Apresentação do livro do Monsenhor João Gaspar sobre a I República Portuguesa e a Igreja Católica O Salão Nobre do Teatro Aveirense esteve cheio para ver e ouvir a apresentação do livro “I República e Igreja Católica”, de Monsenhor João Gonçalves Gaspar. Após a preleção do Bispo do Porto, o autor revelou que em 2009 fizera o compromisso íntimo de nada escrever sobre a República instaurada em 1910. Porém, as solicitações a quando do centenário foram tantas que teve de dar o dito por não dito, ou melhor, o pensado por não pensado, pelo que o livro de 176 páginas aí está, contrariando o “compromisso felizmente não cumprido”.

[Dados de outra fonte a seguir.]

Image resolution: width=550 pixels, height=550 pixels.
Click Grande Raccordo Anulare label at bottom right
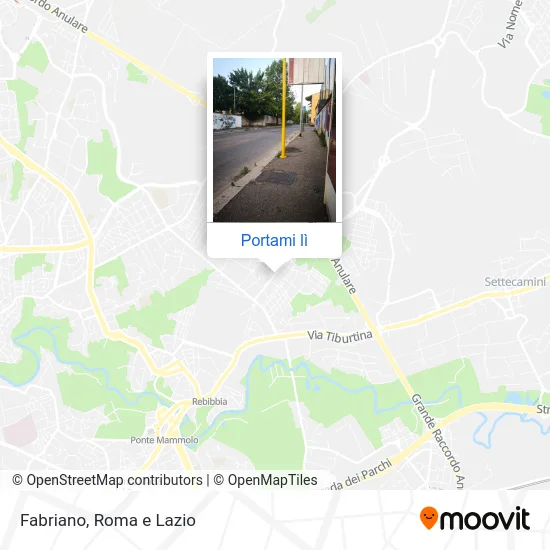click(x=438, y=441)
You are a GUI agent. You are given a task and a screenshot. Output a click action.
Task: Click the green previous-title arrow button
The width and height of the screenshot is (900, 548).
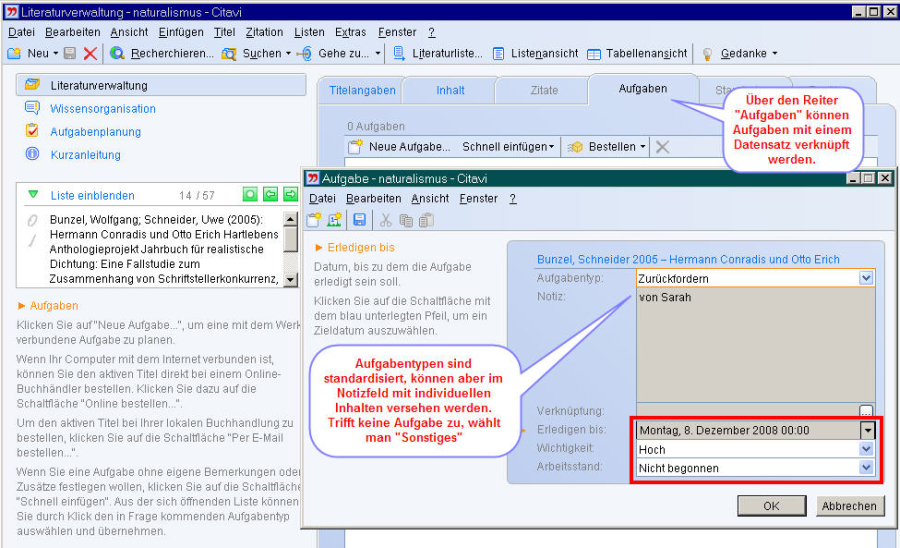[x=270, y=195]
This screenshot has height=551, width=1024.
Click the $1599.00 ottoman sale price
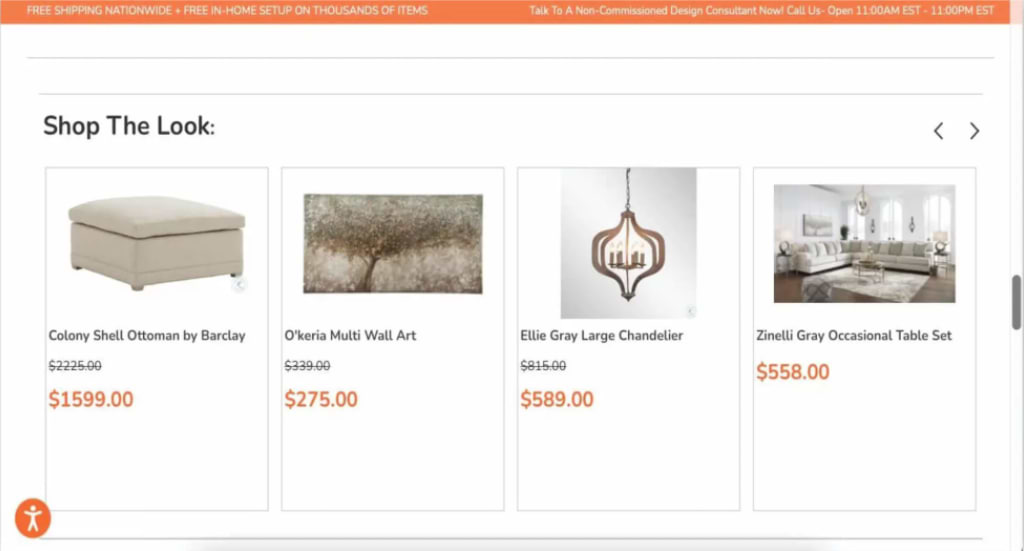point(91,400)
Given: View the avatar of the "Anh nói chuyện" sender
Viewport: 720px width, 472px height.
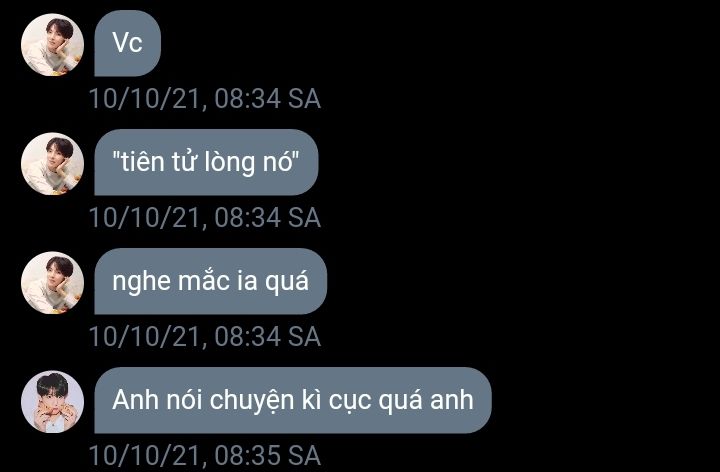Looking at the screenshot, I should pos(52,401).
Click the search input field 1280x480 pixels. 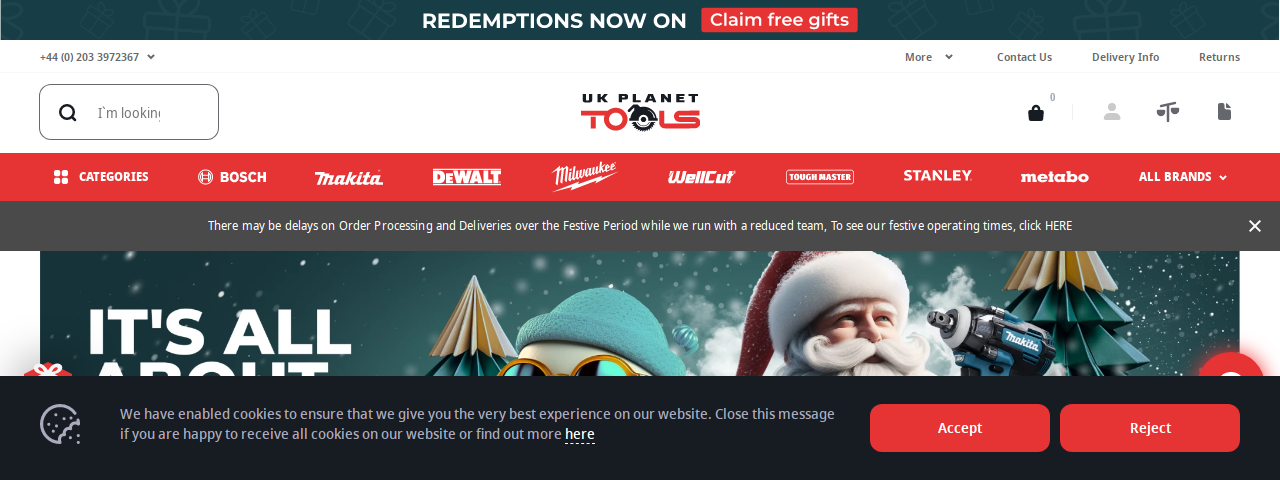[x=129, y=112]
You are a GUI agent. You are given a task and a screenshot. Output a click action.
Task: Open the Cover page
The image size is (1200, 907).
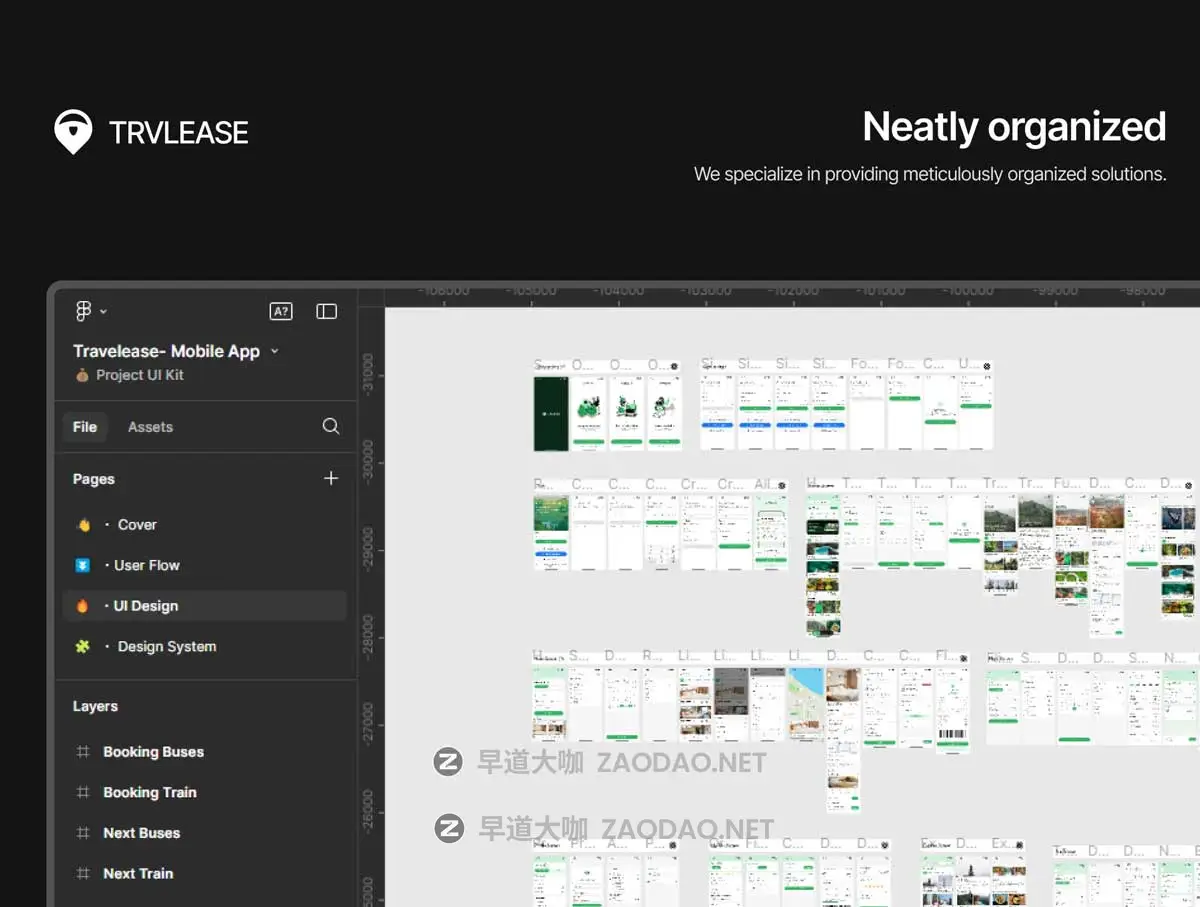point(137,524)
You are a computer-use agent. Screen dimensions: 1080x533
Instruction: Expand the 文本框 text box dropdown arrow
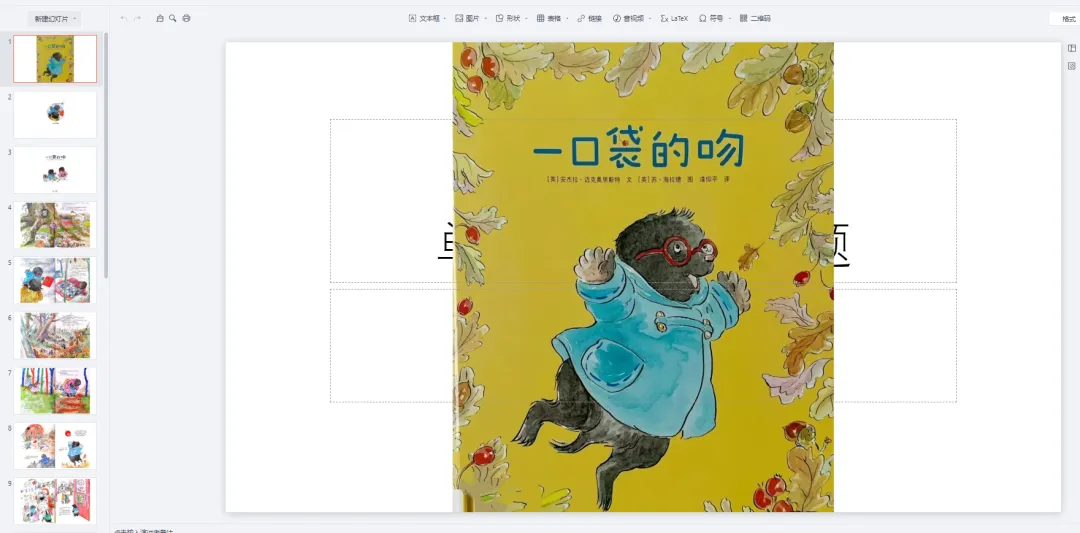pos(444,19)
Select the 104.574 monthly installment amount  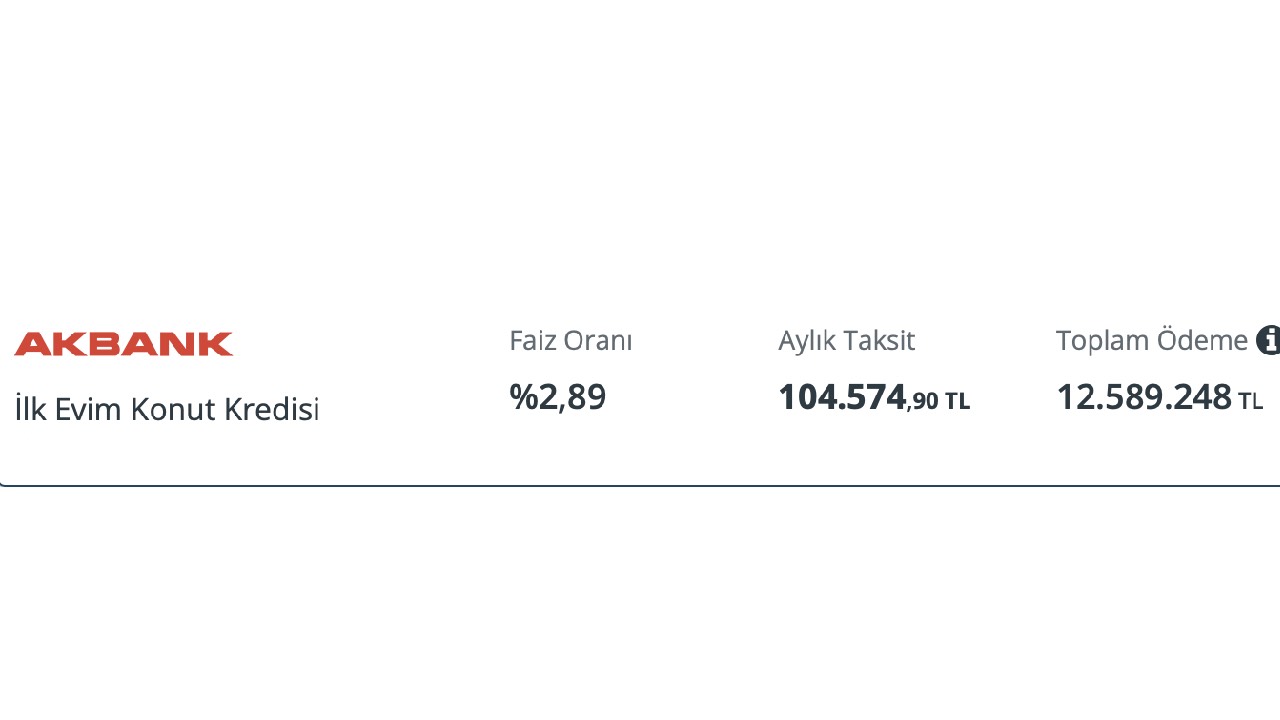coord(842,397)
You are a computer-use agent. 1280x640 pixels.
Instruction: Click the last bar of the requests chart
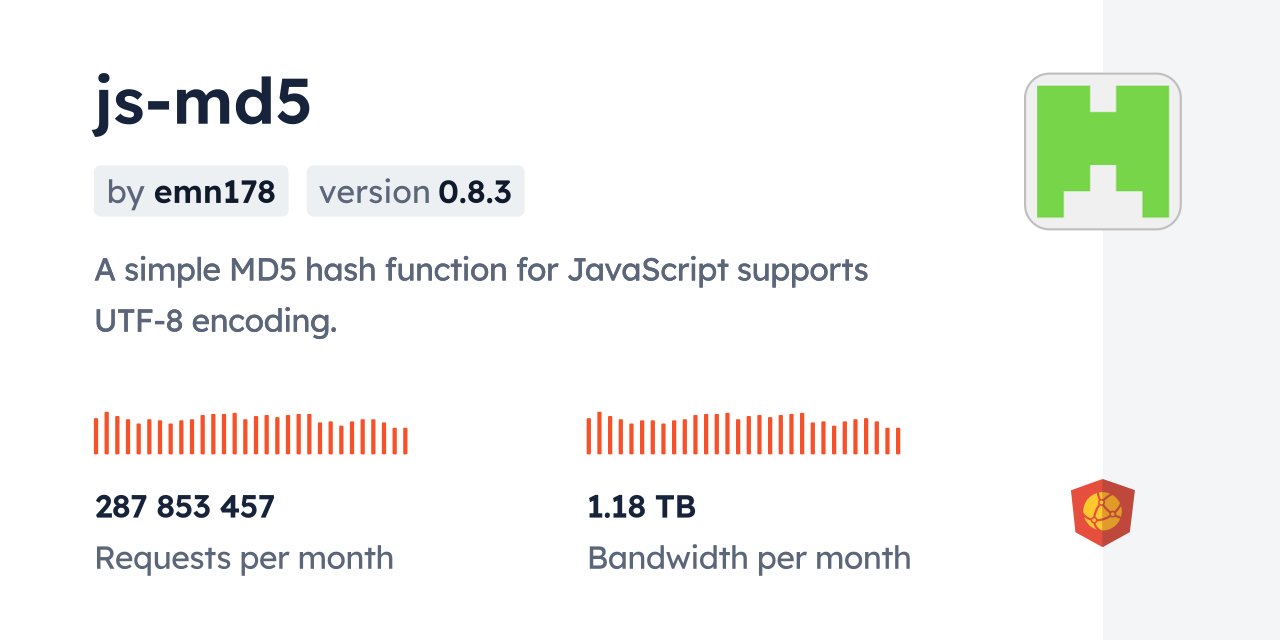tap(405, 441)
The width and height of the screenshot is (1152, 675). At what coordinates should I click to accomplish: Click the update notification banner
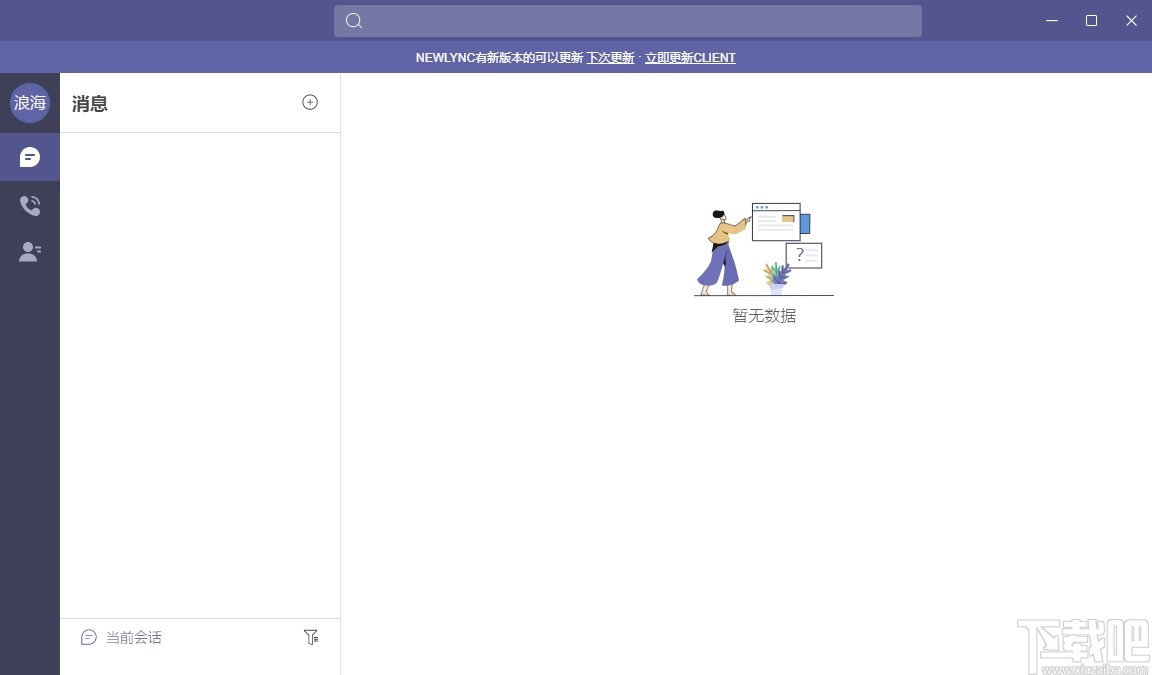576,57
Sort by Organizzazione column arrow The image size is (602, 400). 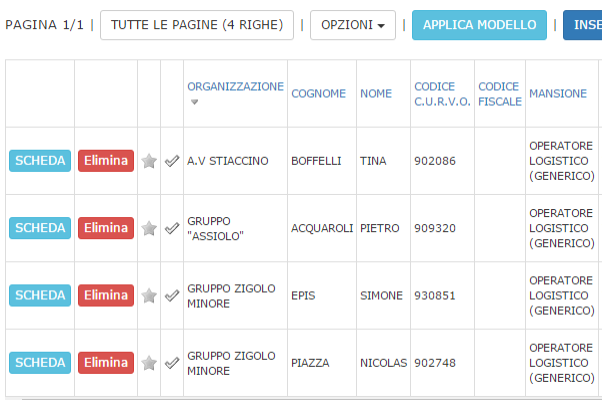click(194, 102)
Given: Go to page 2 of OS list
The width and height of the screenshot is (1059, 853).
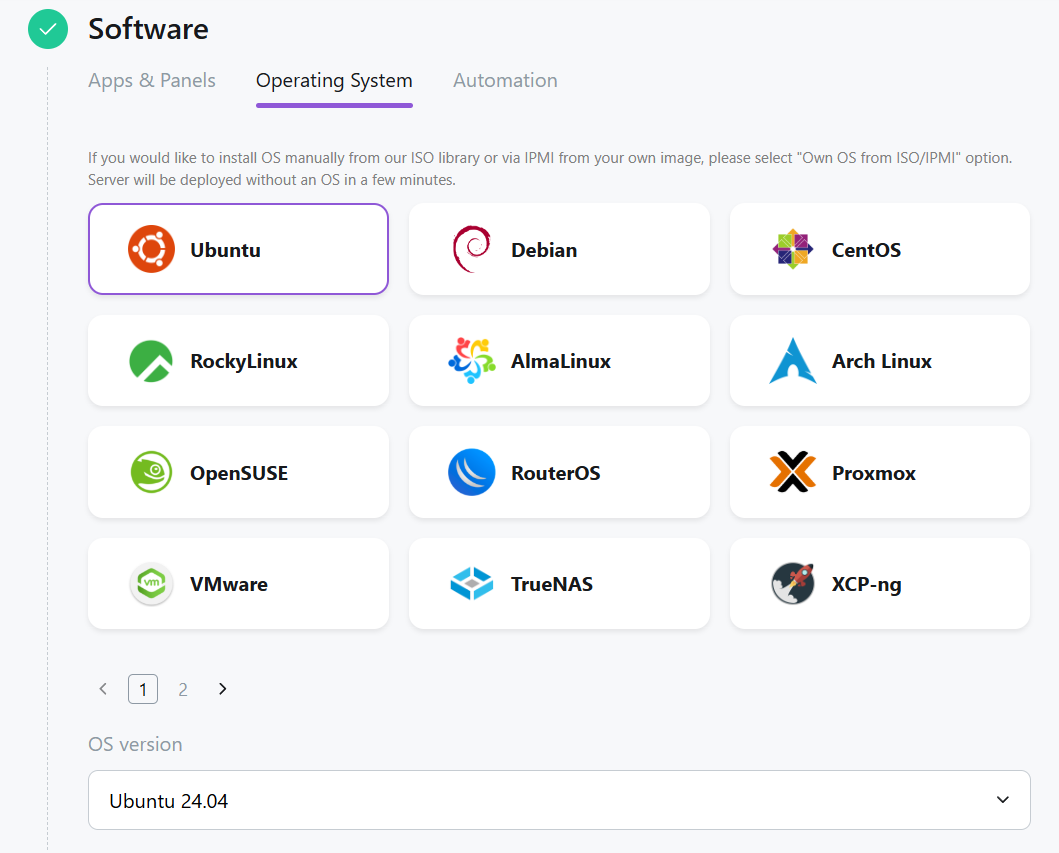Looking at the screenshot, I should tap(183, 689).
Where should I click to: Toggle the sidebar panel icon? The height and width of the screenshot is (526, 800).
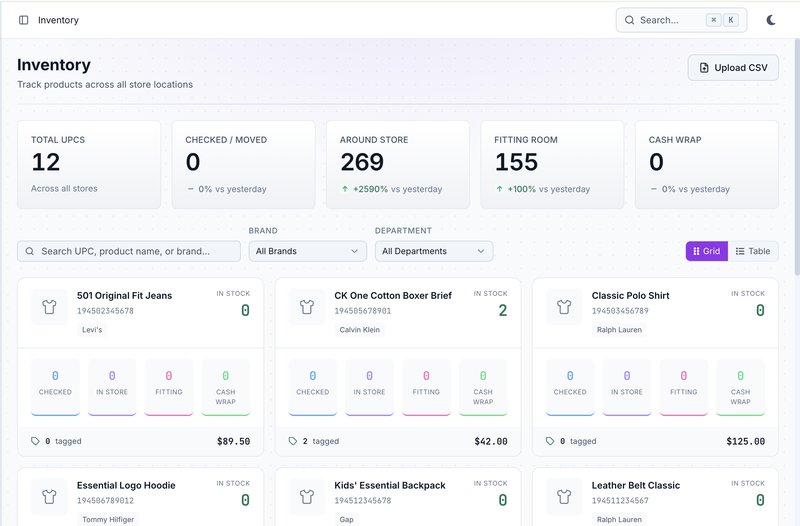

Mons. João Gaspar, historiador e membro da Academia de História, considera que a I República, apesar de ter representado “horas amargas” para alguns setores da Igreja, foi principalmente uma “viragem positiva” e mesmo “uma libertação” da opressão que já se vinha sentido desde a “experiência liberal e legalista”, anterior à República. Nesse sentido, recordou as palavras de Bento XVI, em 2010, na cidade de Lisboa: “A viragem republicana, operada há cem anos em Portugal, abriu, na distinção entre a Igreja e o Estado, um espaço novo de liberdade para a Igreja (…)”.
No final da apresentação, no dia 8 de março passado, D. António Francisco louvou a escrita “preenchida pela lucidez da inteligência” e leu a carta enviada por um subsecretário do Vaticano. Na missiva, saudada com palmas, agradecia-se ao Monsenhor o envio ao Papa das obras mais recentes (esta sobre a I República e o volume sobre Pio XII) e a forma exemplar como os sucessores de Pedro têm sido abordados nos escritos do historiador aveirense.